Надеюсь, я достаточно ясно дал понять, как я гордился тем, что принадлежу к числу особо избранных и щедро одаренных натур. Благородство труда — вот что пленяло меня больше всего на свете. Еще не читая ни Карлейля, ни Киплинга, я начертал собственное евангелие труда, перед которым меркло их евангелие. Труд — это все. Труд — это и оправдание и спасение. Вам не понять того чувства гордости, какое испытывал я после тяжелого дня работы, когда дело спорилось у меня в руках. Теперь, оглядываясь назад, я и сам не понимаю этого чувства. Я был наиболее преданным из всех наемных рабов, каких когда-либо эксплуатировали капиталисты. Лениться или увиливать от работы на человека, который мне платит, я считал грехом — грехом, во-первых, по отношению к себе и, во-вторых, по отношению к хозяину. Это было, как мне казалось, почти столь же тяжким преступлением, как измена, и столь же позорным.

Короче говоря, мой жизнерадостный индивидуализм был в плену у ортодоксальной буржуазной морали. Я читал буржуазные газеты, слушал буржуазных проповедников и восторженно аплодировал трескучим фразам буржуазных политических деятелей. Не сомневаюсь, что, если бы обстоятельства не направили мою жизнь по другому руслу, я попал бы в ряды профессиональных штрейкбрехеров и какой-нибудь особо активный член профсоюза раскроил бы мне череп дубинкой и переломал руки, навсегда оставив беспомощным калекой.

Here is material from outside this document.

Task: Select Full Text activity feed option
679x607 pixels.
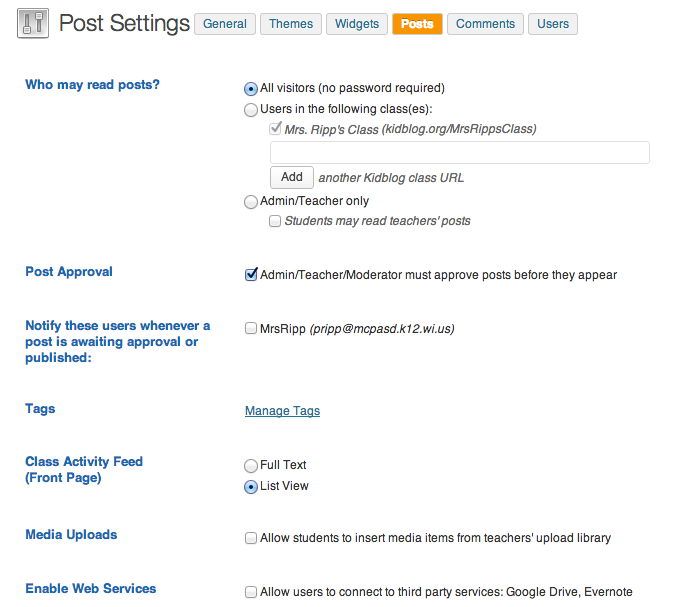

Как раз в то время я возвратился из семимесячного плавания матросом, мне только что минуло восемнадцать лет и я принял решение пойти бродяжить. С Запада, где люди в цене и где работа сама ищет человека, я то на крыше вагона, то на тормозах добрался до перенаселенных рабочих центров Востока, где люди — что пыль под колесами, где все высуня язык мечутся в поисках работы. Это новое странствие в духе «белокурой бестии» заставило меня взглянуть на жизнь с другой, совершенно новой точки зрения. Я уже не был пролетарием, я, по излюбленному выражению социологов, опустился «на дно», и я был потрясен, узнав те пути, которыми люди сюда попадают.